> [BRANO DI RIFERIMENTO]:
■ ■ ■

Antonio proseguirà ancora con gli amaranto per una stagione e poi quella successiva anche lui chiuderà. E la chiuderà a 38 anni nella squadra dove tutta la favola con il fratello era iniziata: il Brescia.

Lasciato il rettangolo verde, cosa potevano fare i due i gemelli se non fare gli allenatori?

Antonio nel luglio 2012 ottenne il patentino da allenatore Prima Categoria UEFA Pro e andò subito alla Feralpi Salò, ricoprendo il ruolo di responsabile del settore giovanile fino al 2014 per poi passare ai bresciani dell’Adrense con cui, da subentrato, portò la squadra dalla Promozione bresciana all’Eccellenza. Nell’estate 2016 passò al Ciliverghe in Serie D. Il 24 ottobre 2018 passerà al Rezzato, compagine bresciana di Serie D.

Emanuele invece nel 2012 allenò la Berretti della Feralpi fino al 2014. Si fermò un anno per ottenere anche lui il patentino da allenatore come il fratello, un patentino importante perché permette di allenare anche in Serie A. Nel 2015 andò in Australia e poi allenò l’Under 15 del Milan. Nel febbraio 2016 passò al Lumezzane che porterà alla salvezza in Lega Pro ma venendo esonerato l’autunno successivo. Il 6 novembre 2017 passò al Trento in Serie D: venne chiamato sulla panchina del club giallolu dopo la sconfitta del club contro il Rezzato. Quindi i due fratelli avrebbero allenato in contemporanea in Serie D e si sarebbero, di conseguenza, affrontati. E Rezzato-Trento si disputò il 24 marzo 2018 al “Comunale” del club bresciano. A vincere fu il Rezzato di Emanuele che vinse 4-2. Peccato che Emanuele non poté essere in panchina perché squalificato, ma seguì il match sugli spalti.

■ ■ ■

> [DATI FORNITI]:
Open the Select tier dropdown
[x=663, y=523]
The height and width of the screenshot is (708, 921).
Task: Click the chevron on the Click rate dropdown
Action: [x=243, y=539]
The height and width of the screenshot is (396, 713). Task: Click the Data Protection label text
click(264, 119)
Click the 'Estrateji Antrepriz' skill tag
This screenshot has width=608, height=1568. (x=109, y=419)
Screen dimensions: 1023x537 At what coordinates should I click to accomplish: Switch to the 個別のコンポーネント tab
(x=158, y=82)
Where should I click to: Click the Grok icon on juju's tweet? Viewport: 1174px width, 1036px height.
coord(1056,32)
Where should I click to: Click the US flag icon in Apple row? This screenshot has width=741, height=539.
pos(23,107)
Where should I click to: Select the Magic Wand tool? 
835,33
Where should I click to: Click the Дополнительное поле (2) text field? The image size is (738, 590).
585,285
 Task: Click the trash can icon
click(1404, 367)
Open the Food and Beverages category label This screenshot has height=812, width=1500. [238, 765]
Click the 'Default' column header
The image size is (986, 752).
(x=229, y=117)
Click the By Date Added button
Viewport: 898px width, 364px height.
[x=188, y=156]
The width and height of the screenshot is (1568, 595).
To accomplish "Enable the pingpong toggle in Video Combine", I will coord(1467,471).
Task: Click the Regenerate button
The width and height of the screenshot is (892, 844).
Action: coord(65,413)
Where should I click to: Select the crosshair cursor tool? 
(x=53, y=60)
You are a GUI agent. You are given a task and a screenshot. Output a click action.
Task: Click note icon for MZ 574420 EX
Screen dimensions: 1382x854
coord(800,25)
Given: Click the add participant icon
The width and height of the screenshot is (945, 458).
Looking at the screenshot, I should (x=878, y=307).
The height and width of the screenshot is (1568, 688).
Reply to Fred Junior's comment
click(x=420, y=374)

■ ■ ■

> [CONSEGNA A]: Indica se ciascuna delle seguenti affermazioni concorda con il brano, rispondendo sì o no e citando le parole del brano che lo stabiliscono: (i) Antonio ottenne il patentino UEFA Pro nel luglio 2012; (ii) Emanuele fu esonerato dal Lumezzane nella primavera del 2016; (iii) Antonio concluse la carriera da giocatore nel Brescia.
> [CONSEGNA B]: Secondo il brano, in quale data e in quale stadio si disputò la partita Rezzato-Trento?
> [CONSEGNA C]: Trascrivi dal brano, senza alcuna modifica, la parte compresa tra "Emanuele invece nel" e "match sugli spalti.", estremi inclusi.
I dati forniti non hanno alcun ruolo in questo lavoro.

> [RISPOSTA ATTESA A]:
(i) Sì: "Antonio nel luglio 2012 ottenne il patentino da allenatore Prima Categoria UEFA Pro".
(ii) No: "venendo esonerato l’autunno successivo".
(iii) Sì: "E la chiuderà a 38 anni nella squadra dove tutta la favola con il fratello era iniziata: il Brescia."

> [RISPOSTA ATTESA B]: Si disputò il 24 marzo 2018 al “Comunale” del club bresciano.

> [RISPOSTA ATTESA C]:
Emanuele invece nel 2012 allenò la Berretti della Feralpi fino al 2014. Si fermò un anno per ottenere anche lui il patentino da allenatore come il fratello, un patentino importante perché permette di allenare anche in Serie A. Nel 2015 andò in Australia e poi allenò l’Under 15 del Milan. Nel febbraio 2016 passò al Lumezzane che porterà alla salvezza in Lega Pro ma venendo esonerato l’autunno successivo. Il 6 novembre 2017 passò al Trento in Serie D: venne chiamato sulla panchina del club giallolu dopo la sconfitta del club contro il Rezzato. Quindi i due fratelli avrebbero allenato in contemporanea in Serie D e si sarebbero, di conseguenza, affrontati. E Rezzato-Trento si disputò il 24 marzo 2018 al “Comunale” del club bresciano. A vincere fu il Rezzato di Emanuele che vinse 4-2. Peccato che Emanuele non poté essere in panchina perché squalificato, ma seguì il match sugli spalti.